Jabber is about more than Instant Messaging and chat. It is emerging as a
Instant Messaging (IM) software has mushroomed into one of the Internet’s latest “killer apps,” but most IM software is produced by companies like AOL, Microsoft, and Yahoo. Each of those companies would like us to use their IM client software to chat with users on their network — and only their network.
For a while, open source hackers worked to reverse engineer the proprietary protocols of the commercial IM world so they could build their own clients. However, a few IM fans chose not to engage in this perpetual catch-up game and began to work on their own IM system — one which could interoperate with other IM systems. The project became known as Jabber.
While Jabber is often contrasted with proprietary instant messenger services such as AOL’s ICQ and AIM or Microsoft’s MSN Messenger, it differs from those consumer-oriented services in several crucial respects.
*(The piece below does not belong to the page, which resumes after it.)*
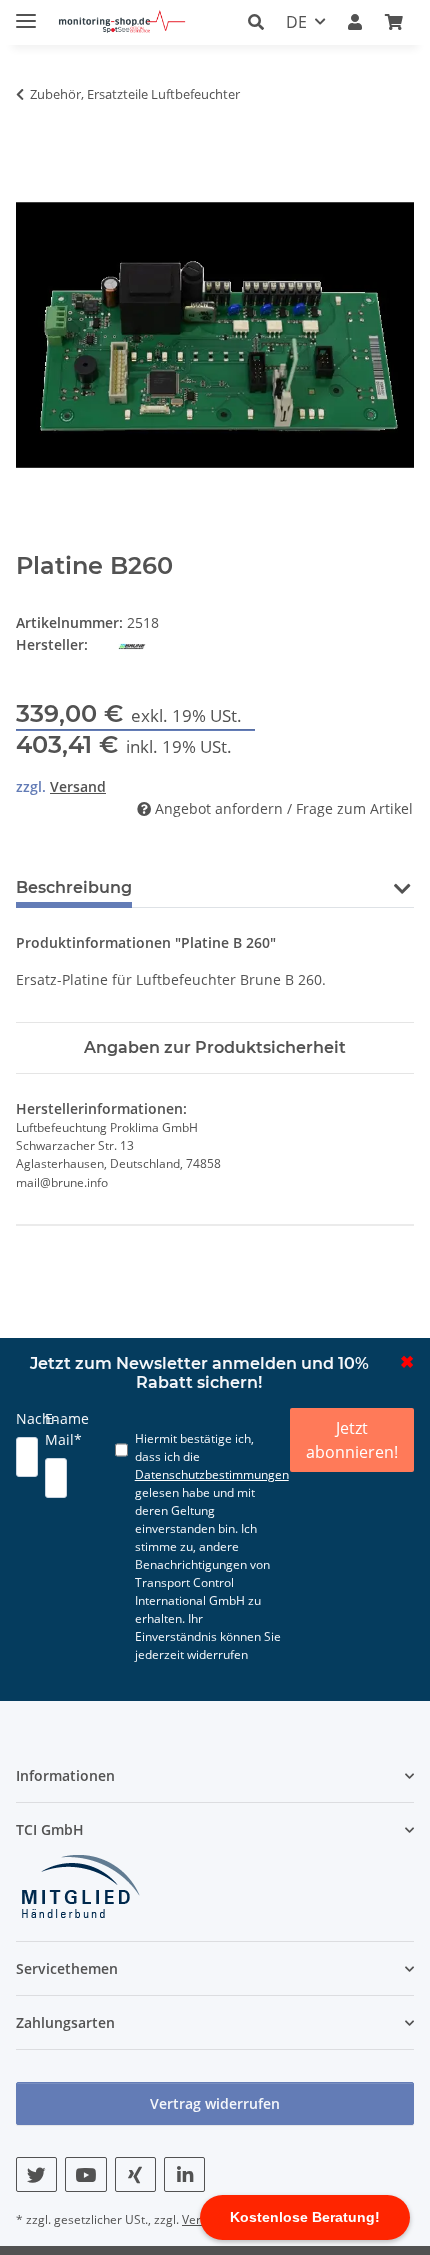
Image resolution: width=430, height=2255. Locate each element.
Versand (78, 786)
For one, Jabber has captured the attention of system administrators and security-conscious individuals everywhere, because anyone can run their own Jabber server, determine who can have accounts on that server, and even control whether or not the server is connected to the Internet. Combined with SSL encryption of client-server connections and end-to-end encryption of messages using PGP or GnuPG, Jabber gives organizations and individuals full control over instant messaging – something that’s not possible when all your traffic goes through the central servers of a large corporation based in Redmond, Washington or Reston, Virginia.
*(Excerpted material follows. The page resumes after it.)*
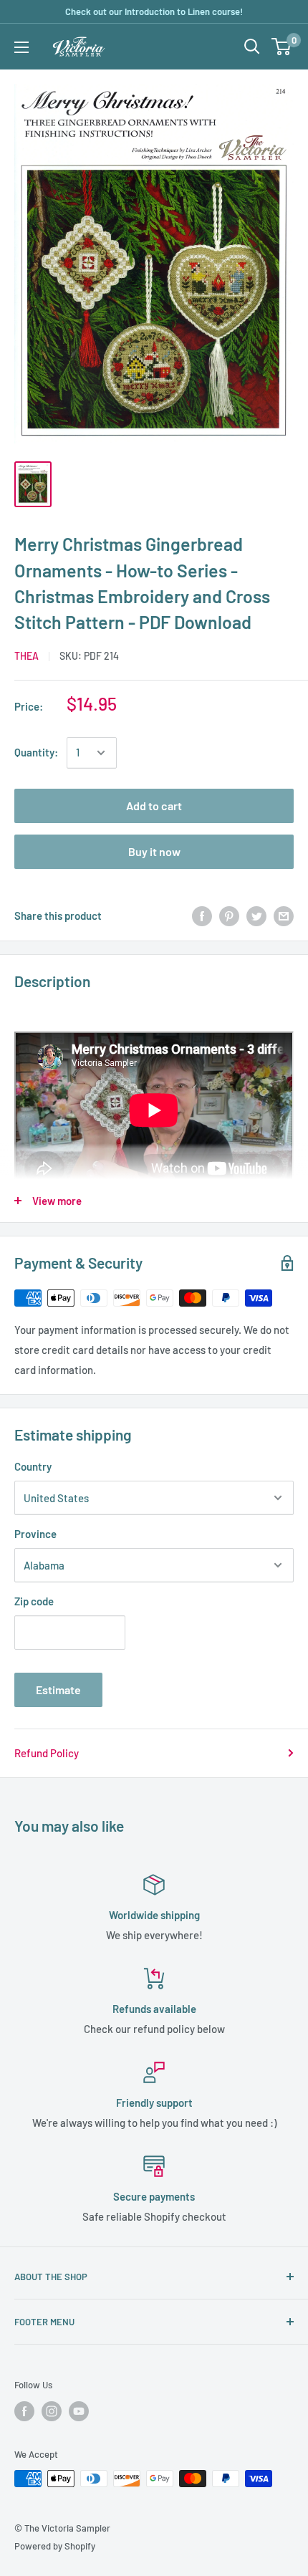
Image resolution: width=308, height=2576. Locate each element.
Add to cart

However, Jabber is about more than just Open Source IM. One of the reasons Jabber has begun to attract serious developer interest is that it can be used to send structured data between any two entities that can connect to the Net, whether those entities are people or applications. And because Jabber’s protocol is both open and fully based on XML, Jabber can be easily extended in ways that other IM systems can only dream about.
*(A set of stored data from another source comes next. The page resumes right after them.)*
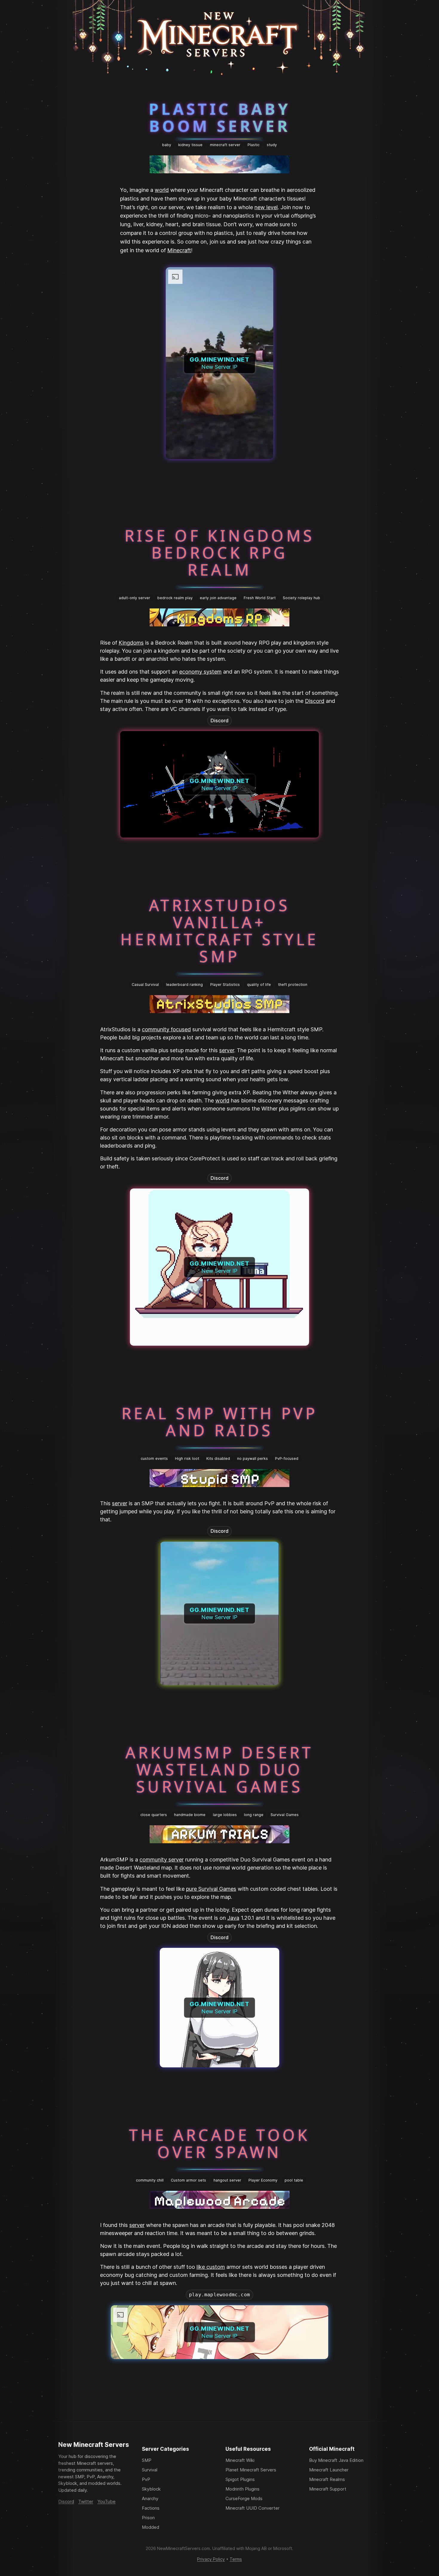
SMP (146, 2460)
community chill (150, 2180)
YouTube (106, 2501)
At a philosophical level, Jabber is quite the opposite of the closed source and closed networks of the proprietary IM systems. Just as Apache is committed to freedom of publication, Jabber is committed to freedom of conversation — the freedom of people and applications to communicate regardless of medium, network, platform, or device, and without being locked into anyone’s proprietary “extensions” to common Internet protocols.
XML in Jabber
Unfortunately there are no common standards for near-real-time messaging, nor does it look as if any will be developed within the next few years. While Apache has HTTP, there is no standard protocol to which Jabber can adhere. In the absence of such a standard, the Jabber team has developed a straightforward protocol for messaging and presence. (We’ll talk more about these in a moment.) What’s more, the team made that protocol openly available on the Internet, along with a reference Jabber server implementation (written in C and runnable on Linux and various other Unices) as well as Jabber clients for all major operating systems (including several Linux/Unix clients, such as the Perl/Tk client Jarl and the GNOME client Gabber).
The protocol developed by the Jabber community is, as mentioned, 100 percent XML. Those new to Jabber often wonder why the team chose such a “heavy” format for its protocol. But the fact that XML (suitably documented, of course) is human-readable and openly-understandable means that XML is fully in line with Jabber’s mission of free and open communication. And the base Jabber protocol is quite simple, since it consists of three basic elements: <message/> for sending messages, <presence/> for knowing when people and applications are online, and <iq/> (info/query) for searching, registering, authenticating, and the like.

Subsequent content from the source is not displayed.